Before Alice disappears there's a lot of tension and an ever increasing desperation as the party goes off-track and bickers and bitches about the correct course of action to right themselves. Ironically teamwork is what is needed at this moment in time, but predictably is in short supply.
Why did she disappear and does she return? I bought the ending, I liked how events transpired. I thought the conclusion was well executed and neatly wrapped up. I think I'd be happy to back-track and read Harper's The Dry (just as well as I found a recent bargain buy copy) and whatever she knocks out next. If it's another one with Falk and his work partner - happy days.
4 from 5
Read in July, 2018
Published - 2017
Page count - 432
Source - purchased copy
Format - paperback
I'm glad you enjoyed this one, Col. I very much like books with a strong sense of place. And sometimes, novels that explore the dynamics among small groups like that can be really effective.
ReplyDeleteDynamics is the word I was looking for when penning a few words on this one!
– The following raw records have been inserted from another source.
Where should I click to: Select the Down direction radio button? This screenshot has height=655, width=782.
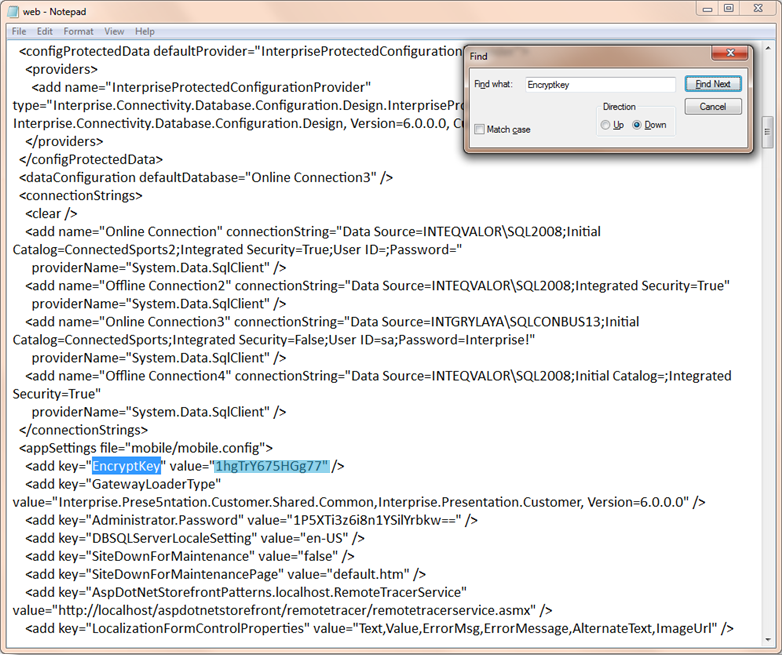(637, 125)
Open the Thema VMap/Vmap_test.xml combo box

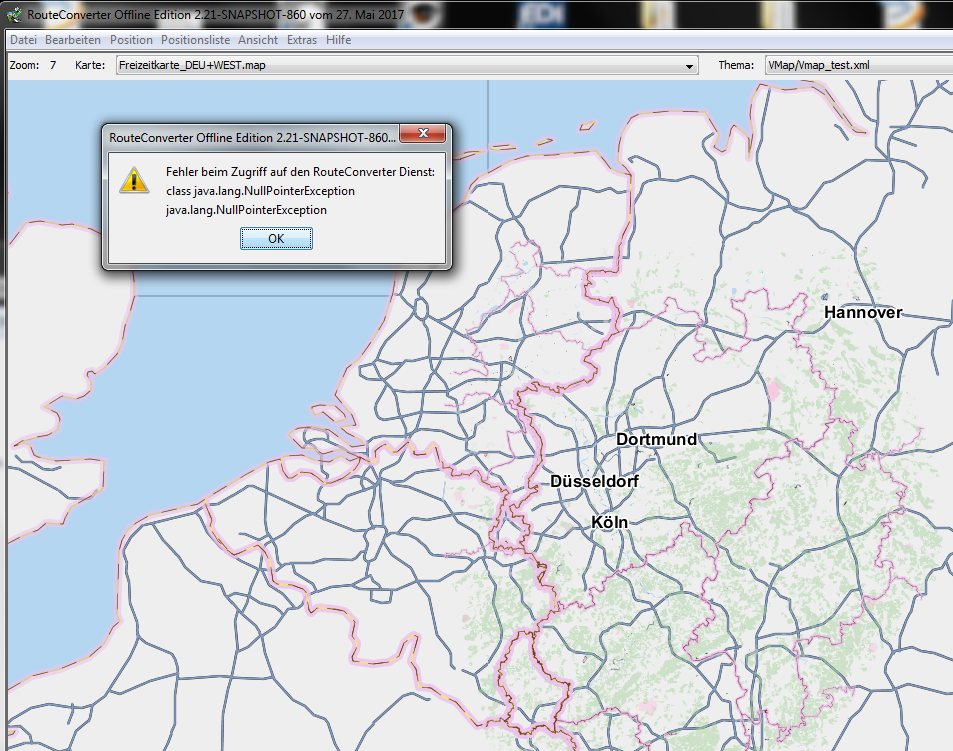click(856, 66)
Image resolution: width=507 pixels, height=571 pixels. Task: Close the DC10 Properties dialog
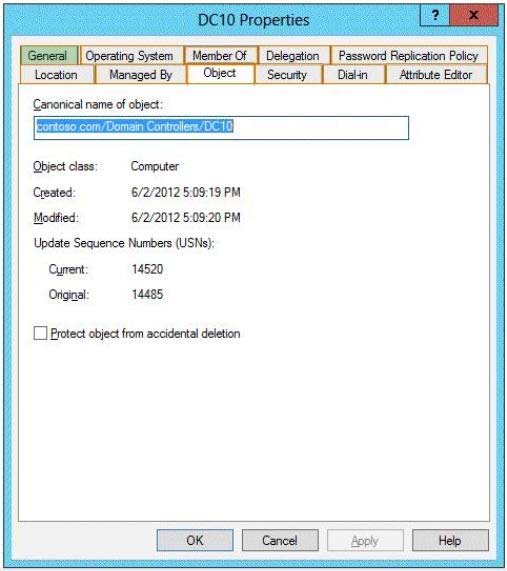point(474,15)
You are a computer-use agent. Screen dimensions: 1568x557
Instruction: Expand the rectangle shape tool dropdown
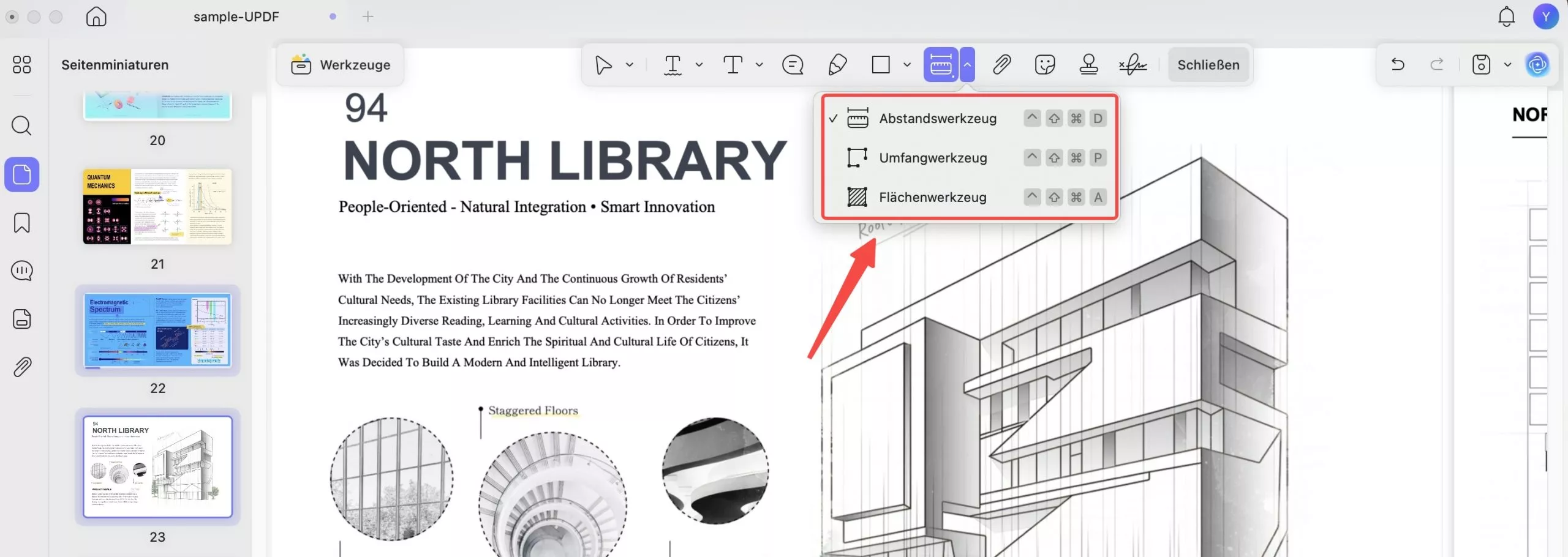click(907, 64)

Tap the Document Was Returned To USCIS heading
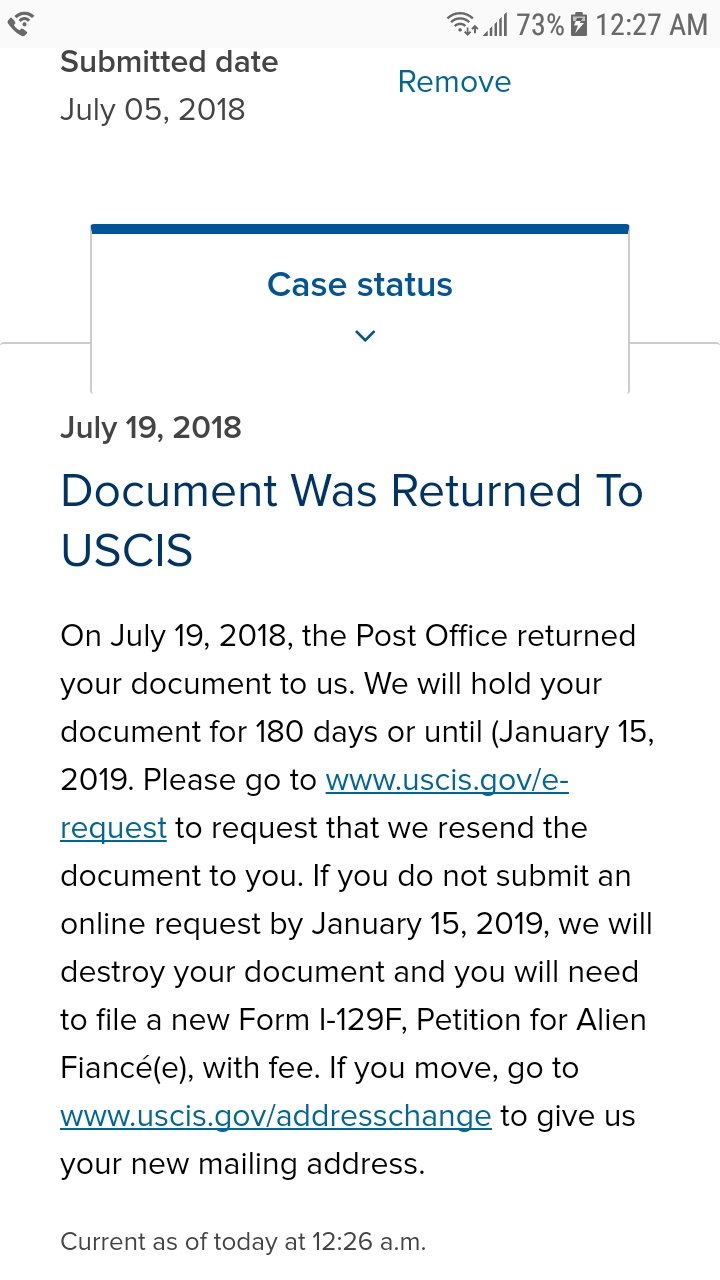click(x=351, y=520)
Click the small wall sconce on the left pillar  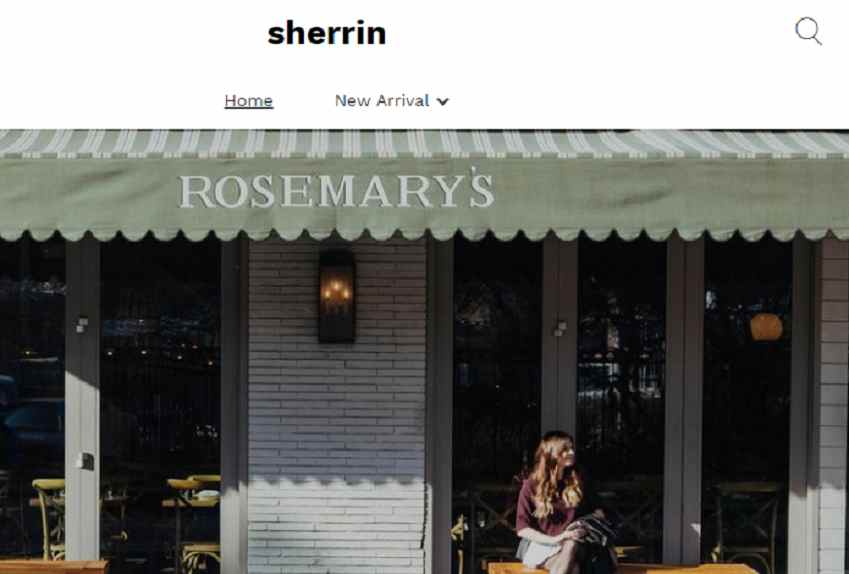click(x=82, y=324)
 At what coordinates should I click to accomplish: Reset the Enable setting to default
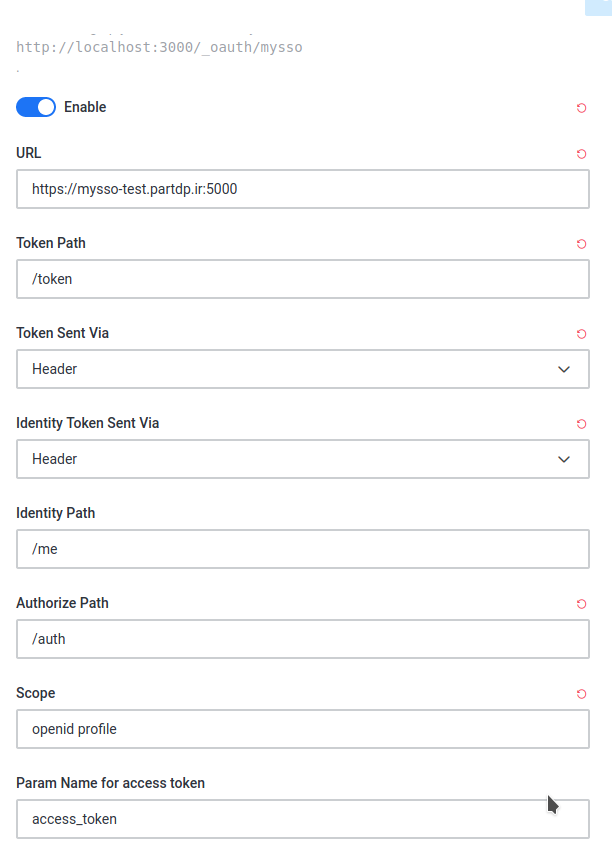pos(581,108)
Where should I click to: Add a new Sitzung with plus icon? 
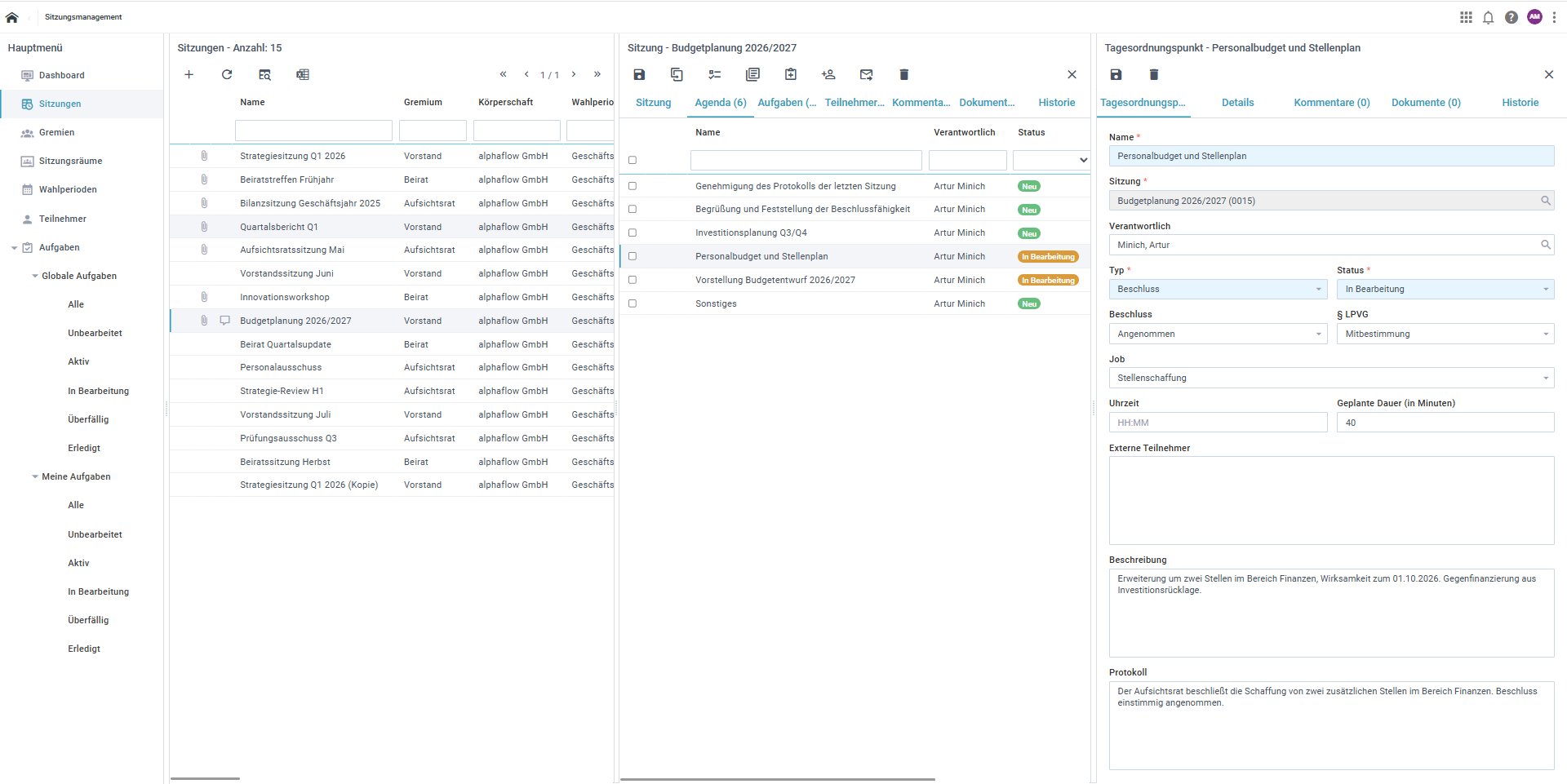189,74
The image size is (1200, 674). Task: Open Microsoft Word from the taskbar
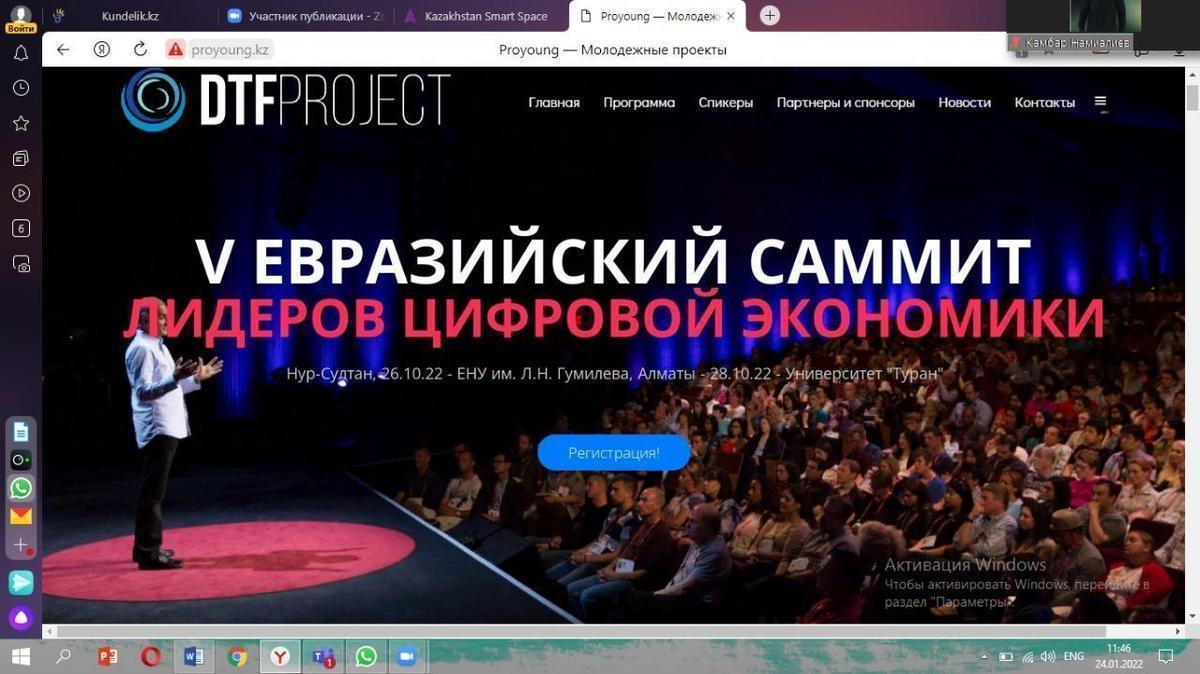194,656
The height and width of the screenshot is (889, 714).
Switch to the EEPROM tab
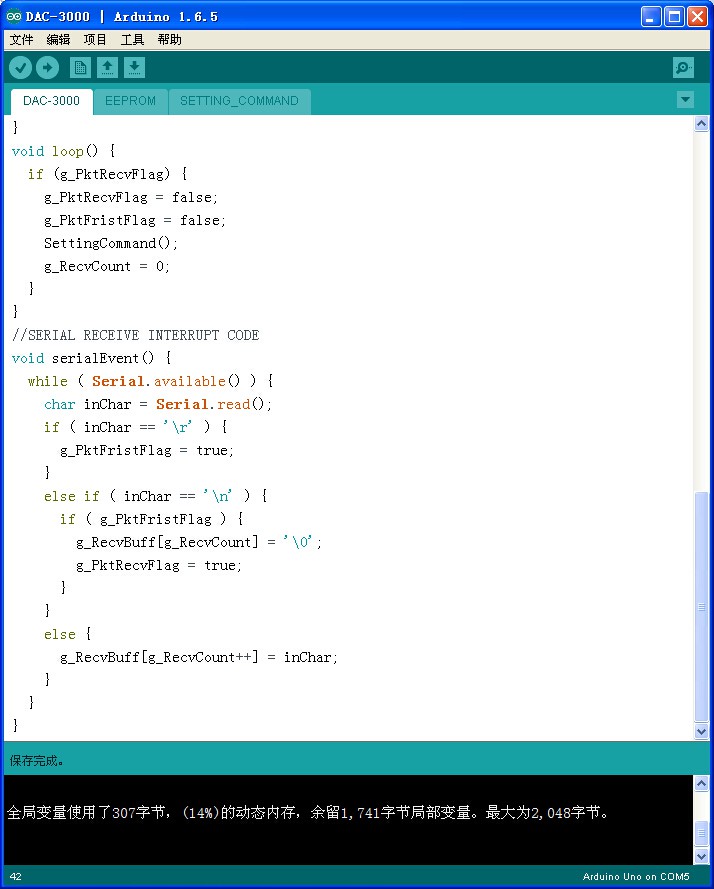coord(130,101)
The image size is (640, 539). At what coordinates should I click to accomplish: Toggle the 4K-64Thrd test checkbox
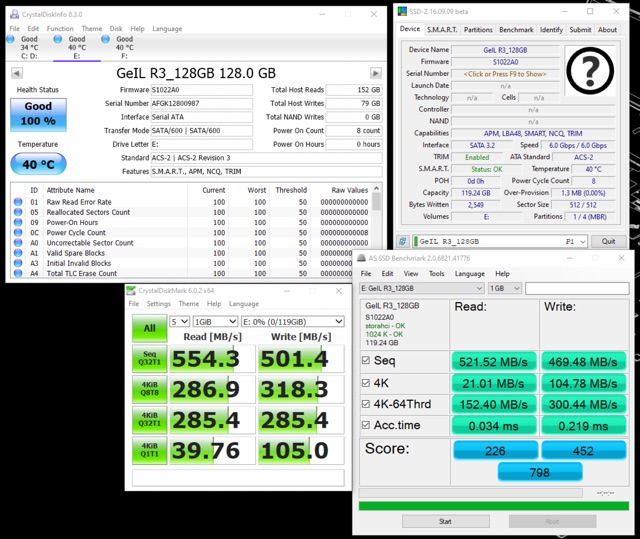pyautogui.click(x=366, y=405)
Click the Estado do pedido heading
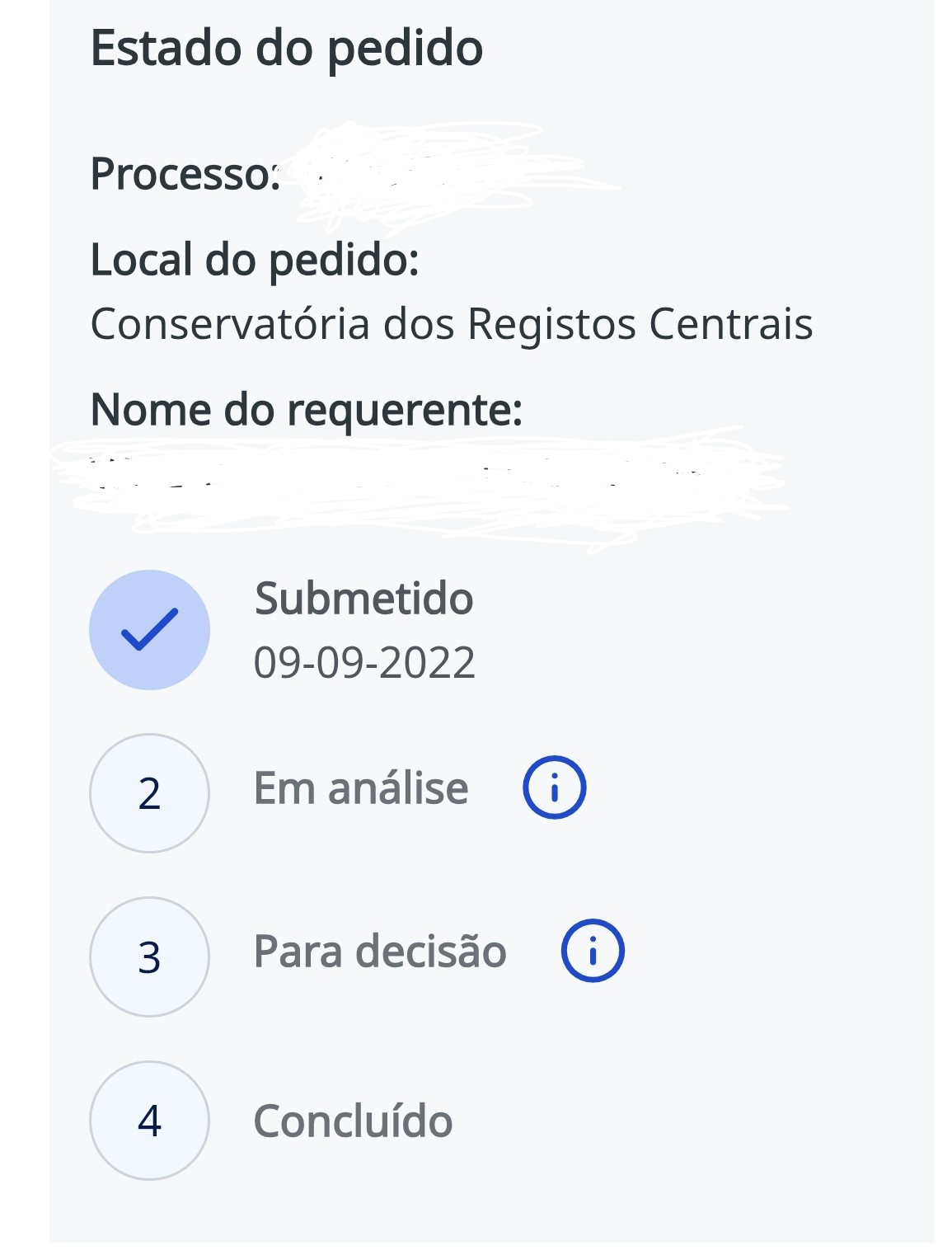 click(286, 48)
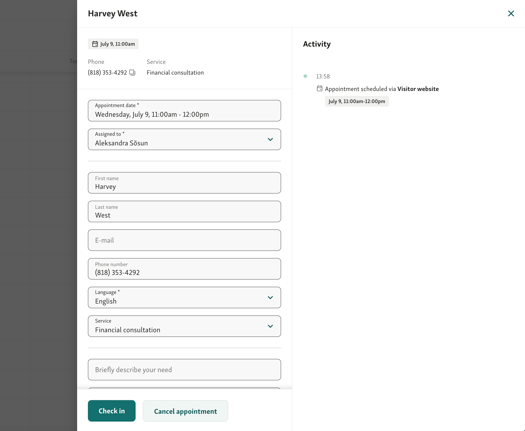This screenshot has width=525, height=431.
Task: Copy the phone number with the copy icon
Action: coord(132,72)
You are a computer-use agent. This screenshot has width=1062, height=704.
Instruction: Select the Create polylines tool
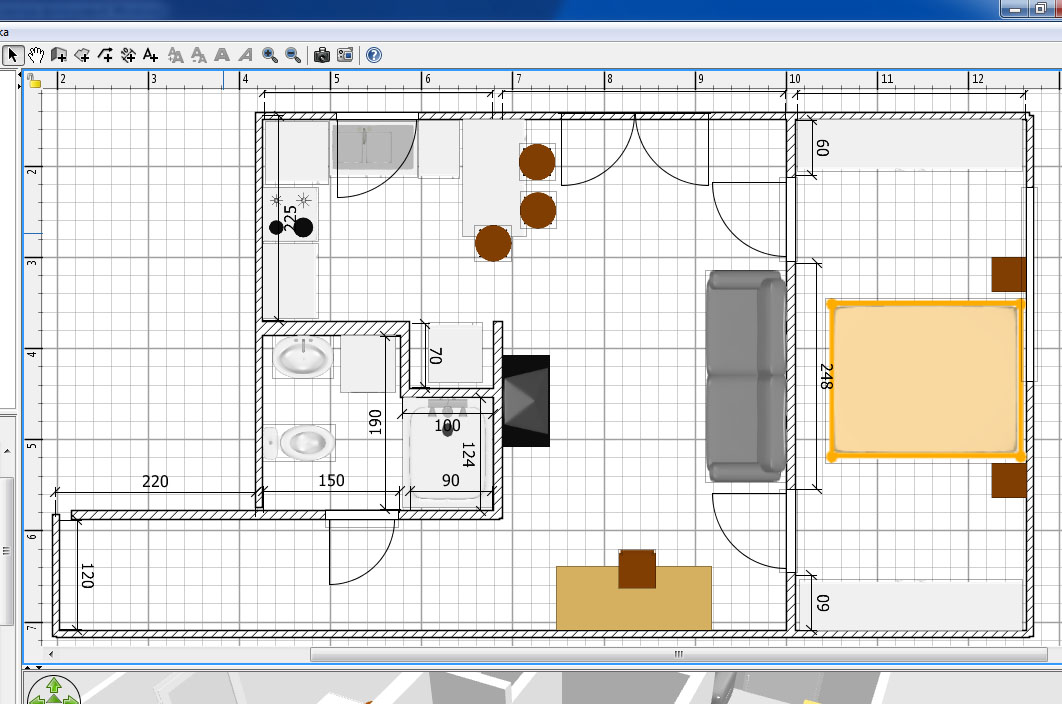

Setting, characters, relationships and the mystery were all very good.
DeleteThis one is on order. Thanks, Col.
ReplyDeleteI'll be interested to see how you get on with it, Elgin.
DeleteI liked The Dry (though not as much as some people did) and now feel I should read this one...
ReplyDeleteI'll get to The Dry at some point, but not in a rush. Ideally I'd read them in order but hey hoh it's not like the world's going to end because 2 came before 1!